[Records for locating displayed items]
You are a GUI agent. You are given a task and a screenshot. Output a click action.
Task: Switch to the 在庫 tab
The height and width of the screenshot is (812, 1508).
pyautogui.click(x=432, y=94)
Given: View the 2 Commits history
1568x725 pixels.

...

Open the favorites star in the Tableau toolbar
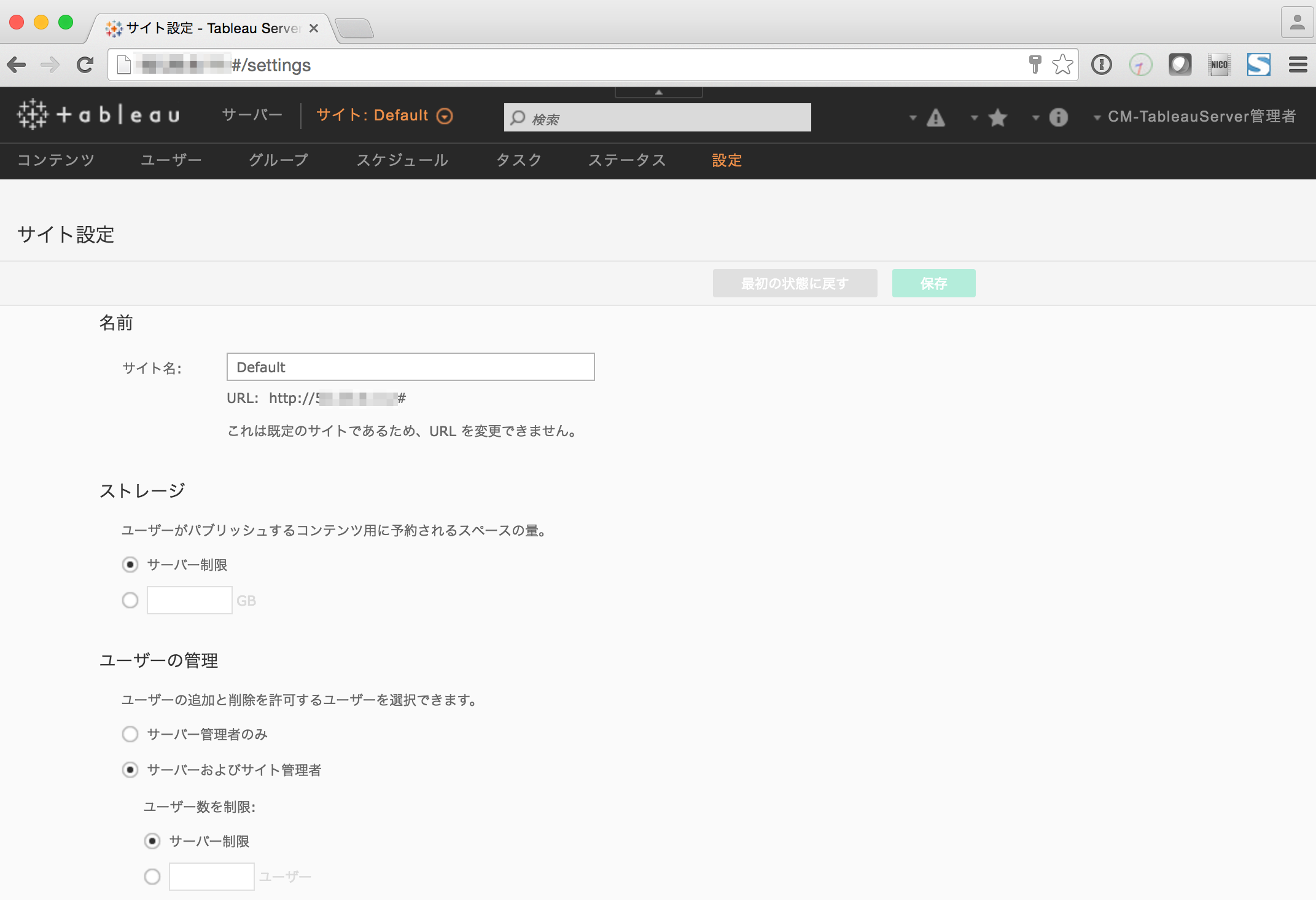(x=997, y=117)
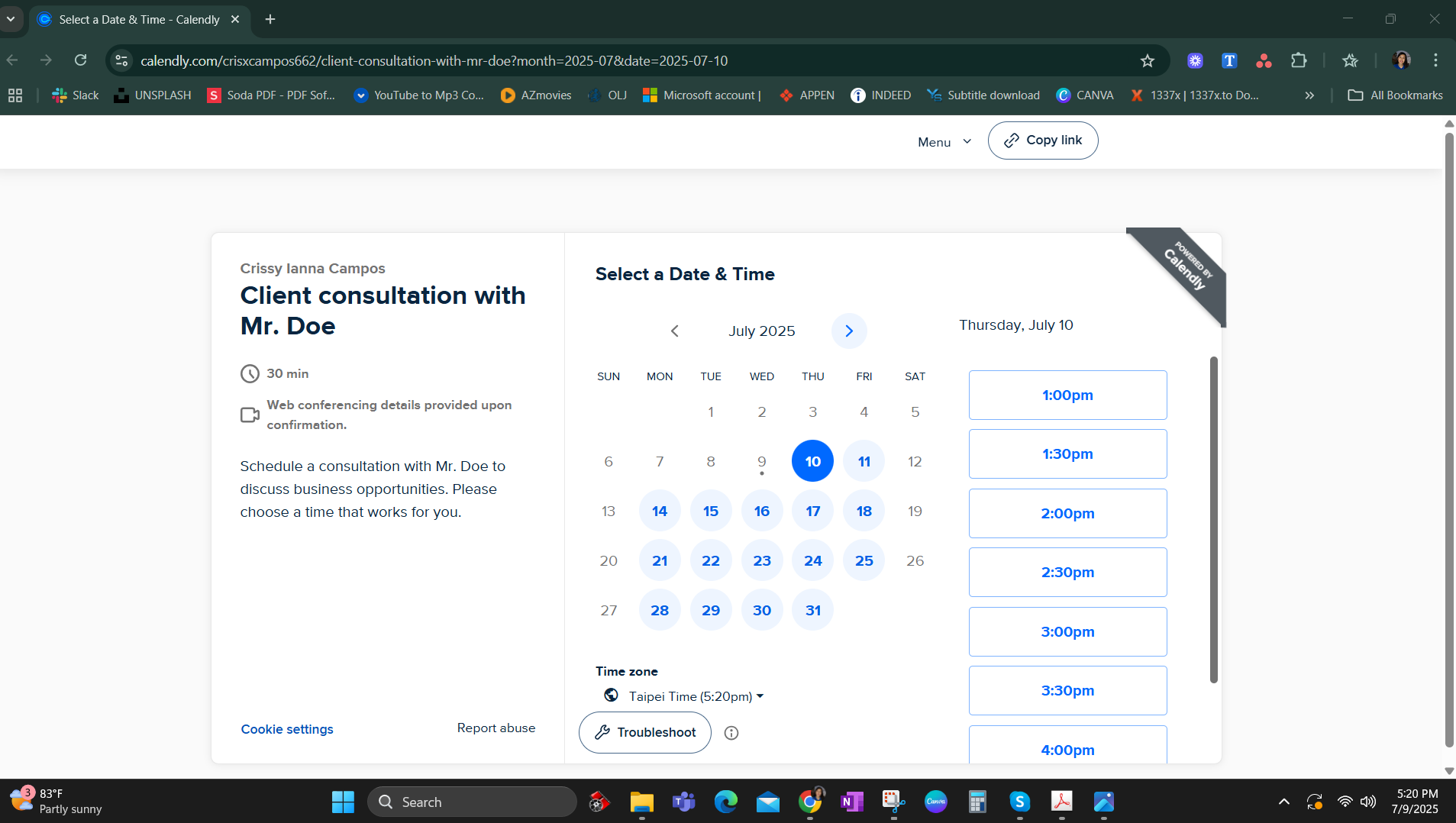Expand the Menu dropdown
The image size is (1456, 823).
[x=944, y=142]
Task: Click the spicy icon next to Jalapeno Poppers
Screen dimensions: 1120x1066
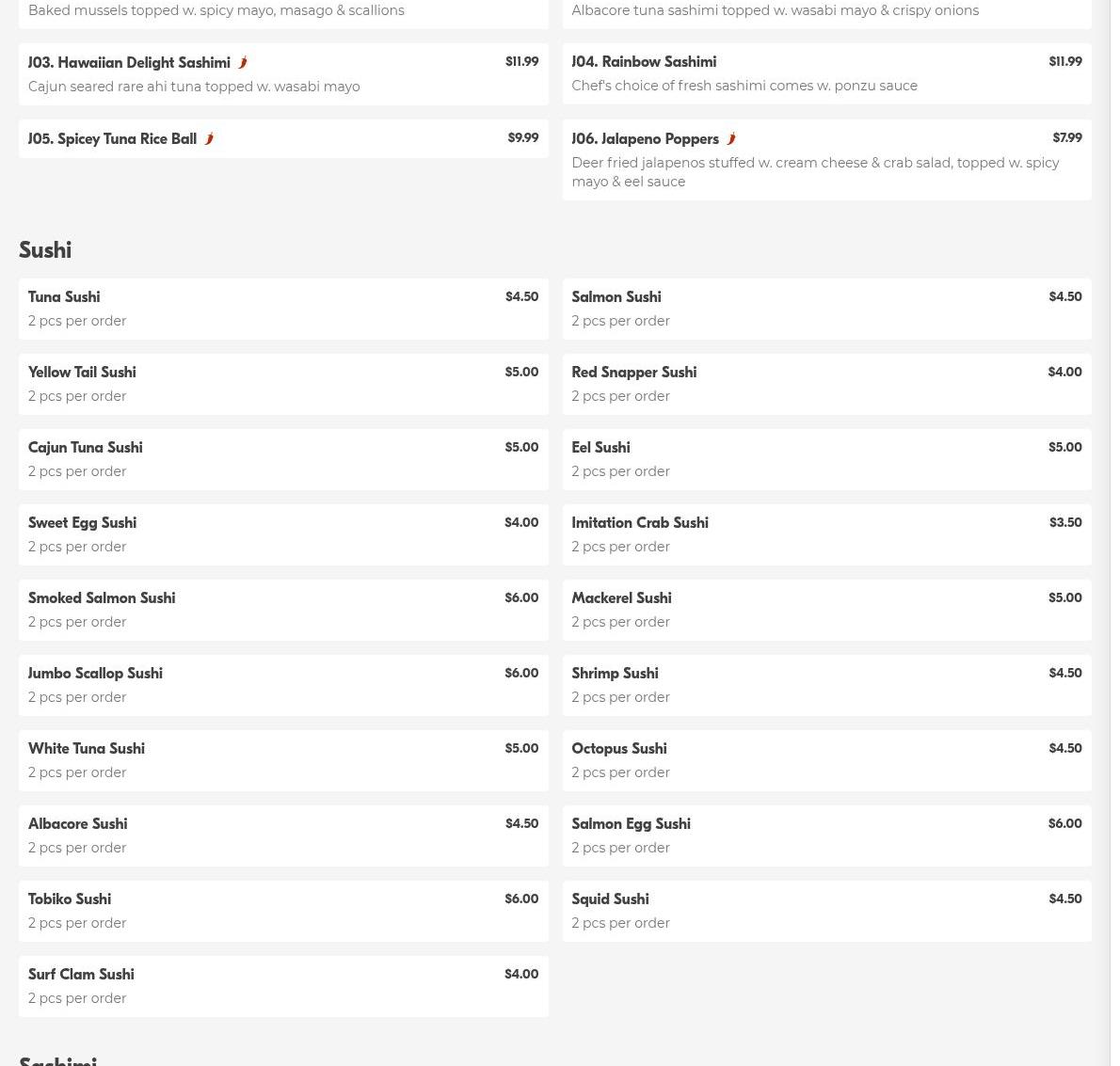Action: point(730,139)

> _TASK OBJECTIVE_
Make a numbered list from the data, starting at the line that contains "Given: View the 2 Commits history" and ending after the line that contains "1568x725 pixels.", with any blank lines left out.

> _REPLY_
1. Given: View the 2 Commits history
2. 1568x725 pixels.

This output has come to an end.